**TASK**
Reproduce the following data line for line, without altering anything.

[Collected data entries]
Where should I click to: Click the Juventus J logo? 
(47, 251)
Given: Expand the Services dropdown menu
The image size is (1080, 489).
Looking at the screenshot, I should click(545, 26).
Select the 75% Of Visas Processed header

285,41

**CORRECT OUTPUT**
Where should I click to: Click the Juventus J logo? 
(47, 251)
Given: Expand the Services dropdown menu
The image size is (1080, 489).
Looking at the screenshot, I should click(545, 26).
Select the 75% Of Visas Processed header

285,41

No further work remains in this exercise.